--- MATERIAL PROVIDED ---

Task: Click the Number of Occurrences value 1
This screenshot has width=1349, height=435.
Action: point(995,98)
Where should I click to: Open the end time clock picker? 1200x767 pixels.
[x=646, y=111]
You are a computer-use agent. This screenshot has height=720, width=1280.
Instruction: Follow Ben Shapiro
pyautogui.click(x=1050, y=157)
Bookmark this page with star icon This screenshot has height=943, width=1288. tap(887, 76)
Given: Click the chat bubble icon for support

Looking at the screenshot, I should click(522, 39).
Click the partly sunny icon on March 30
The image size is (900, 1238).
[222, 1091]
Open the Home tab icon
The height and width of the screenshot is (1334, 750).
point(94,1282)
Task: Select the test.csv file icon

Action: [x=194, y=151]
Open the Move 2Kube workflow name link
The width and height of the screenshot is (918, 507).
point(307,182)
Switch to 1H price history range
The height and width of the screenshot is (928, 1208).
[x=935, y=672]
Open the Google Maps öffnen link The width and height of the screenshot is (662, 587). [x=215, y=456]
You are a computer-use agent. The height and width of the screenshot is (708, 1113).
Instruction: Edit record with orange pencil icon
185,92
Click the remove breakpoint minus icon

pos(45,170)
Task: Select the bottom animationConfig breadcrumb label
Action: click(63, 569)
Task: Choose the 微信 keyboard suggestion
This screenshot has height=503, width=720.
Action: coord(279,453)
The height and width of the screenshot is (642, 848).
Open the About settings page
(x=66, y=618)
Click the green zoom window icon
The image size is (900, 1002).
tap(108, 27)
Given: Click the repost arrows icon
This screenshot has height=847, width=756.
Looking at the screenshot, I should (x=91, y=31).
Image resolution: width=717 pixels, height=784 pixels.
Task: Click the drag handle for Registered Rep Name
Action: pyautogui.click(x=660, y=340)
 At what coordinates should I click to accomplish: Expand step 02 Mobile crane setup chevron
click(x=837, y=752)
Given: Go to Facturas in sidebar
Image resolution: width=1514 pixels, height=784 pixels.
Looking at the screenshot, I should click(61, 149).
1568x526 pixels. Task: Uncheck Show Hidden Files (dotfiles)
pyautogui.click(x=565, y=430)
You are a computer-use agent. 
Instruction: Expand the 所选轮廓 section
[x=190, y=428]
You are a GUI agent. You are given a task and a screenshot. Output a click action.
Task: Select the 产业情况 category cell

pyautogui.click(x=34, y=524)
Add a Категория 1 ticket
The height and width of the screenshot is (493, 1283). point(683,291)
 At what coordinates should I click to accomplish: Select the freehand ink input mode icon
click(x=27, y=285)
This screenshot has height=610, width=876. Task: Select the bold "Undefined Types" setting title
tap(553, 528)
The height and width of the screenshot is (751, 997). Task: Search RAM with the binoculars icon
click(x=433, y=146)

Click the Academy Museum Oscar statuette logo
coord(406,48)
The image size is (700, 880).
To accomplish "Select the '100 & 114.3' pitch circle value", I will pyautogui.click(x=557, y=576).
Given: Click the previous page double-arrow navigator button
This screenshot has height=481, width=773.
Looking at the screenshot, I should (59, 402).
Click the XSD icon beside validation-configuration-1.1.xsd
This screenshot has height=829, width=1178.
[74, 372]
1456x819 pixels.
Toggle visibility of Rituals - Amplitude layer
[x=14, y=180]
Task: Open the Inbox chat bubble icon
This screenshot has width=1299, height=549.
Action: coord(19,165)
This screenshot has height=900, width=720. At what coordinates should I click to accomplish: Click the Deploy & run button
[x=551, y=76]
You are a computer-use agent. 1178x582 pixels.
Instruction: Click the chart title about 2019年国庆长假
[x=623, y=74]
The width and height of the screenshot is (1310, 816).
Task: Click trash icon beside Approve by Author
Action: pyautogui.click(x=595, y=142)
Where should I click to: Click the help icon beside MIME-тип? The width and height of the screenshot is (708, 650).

---

Across the entries, state how many lines contain "value", giving the number only.

2